Stated problem -
Reproduce the text of each of the following records verbatim, keeping the original line order. Omit the pictures from your output.

Materials provided -
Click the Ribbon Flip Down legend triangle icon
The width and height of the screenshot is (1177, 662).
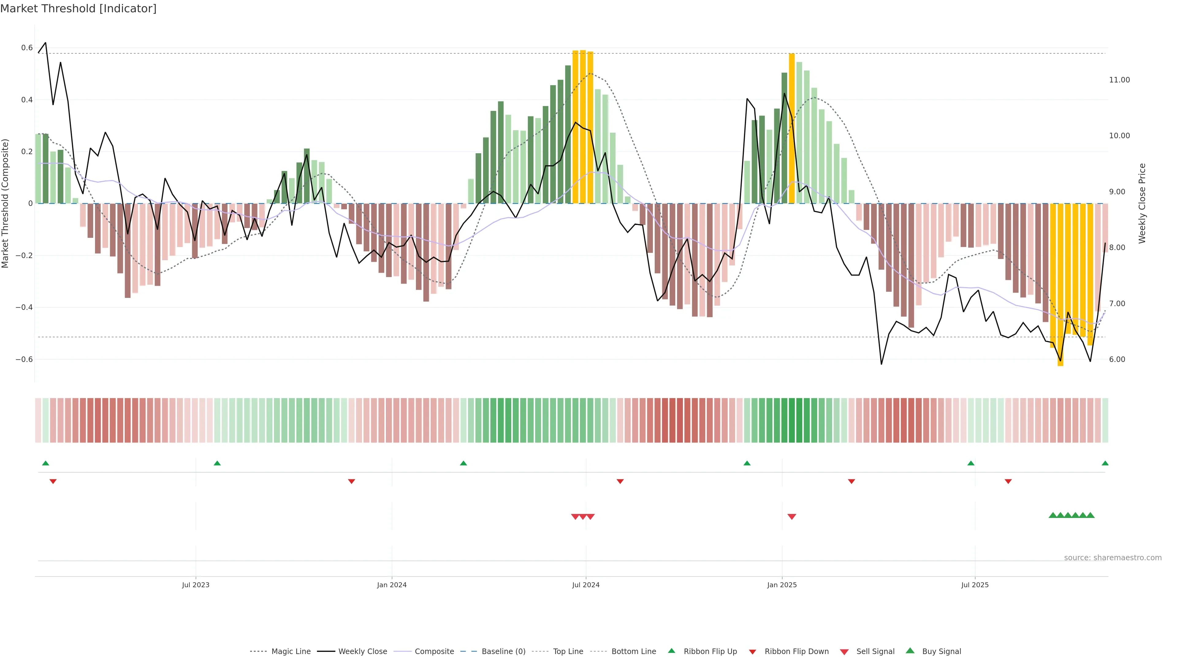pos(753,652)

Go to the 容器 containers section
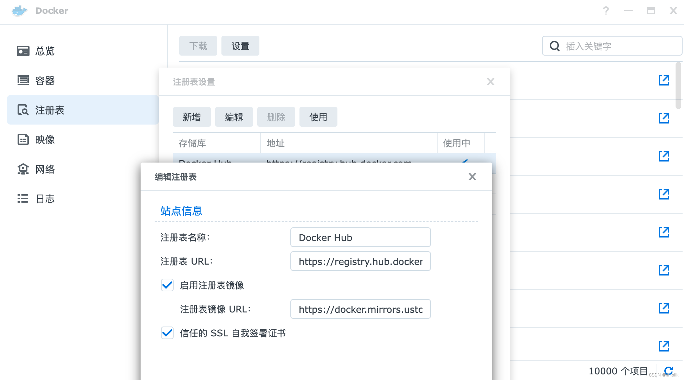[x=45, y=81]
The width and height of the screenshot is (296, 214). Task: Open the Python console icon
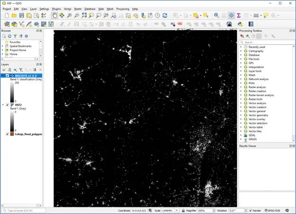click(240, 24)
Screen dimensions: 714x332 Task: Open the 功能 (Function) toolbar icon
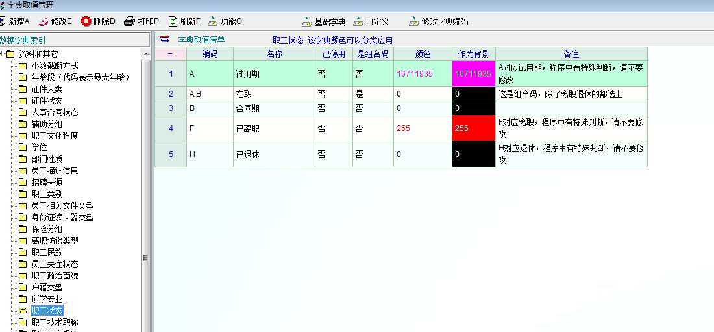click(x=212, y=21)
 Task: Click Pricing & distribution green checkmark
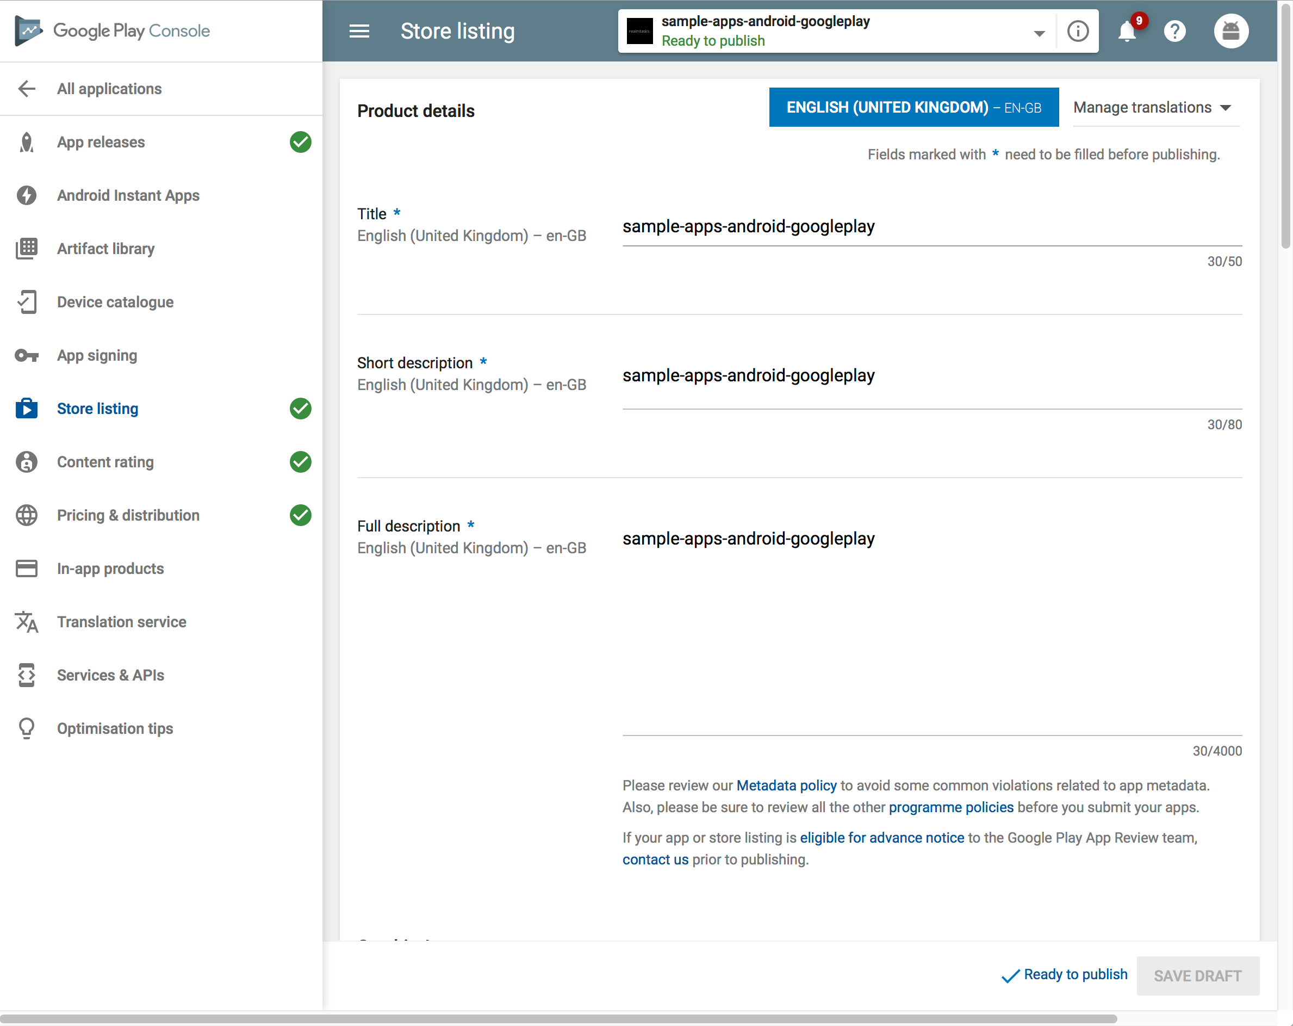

The result -
Click the Ribbon Flip Down legend triangle icon
The width and height of the screenshot is (1177, 662).
pos(753,652)

Go to the 容器 containers section
[x=45, y=81]
The width and height of the screenshot is (296, 214). Task: Open the Python console icon
click(240, 24)
Screen dimensions: 714x332 Task: Open the 功能 (Function) toolbar icon
click(x=212, y=21)
 Task: Click Pricing & distribution green checkmark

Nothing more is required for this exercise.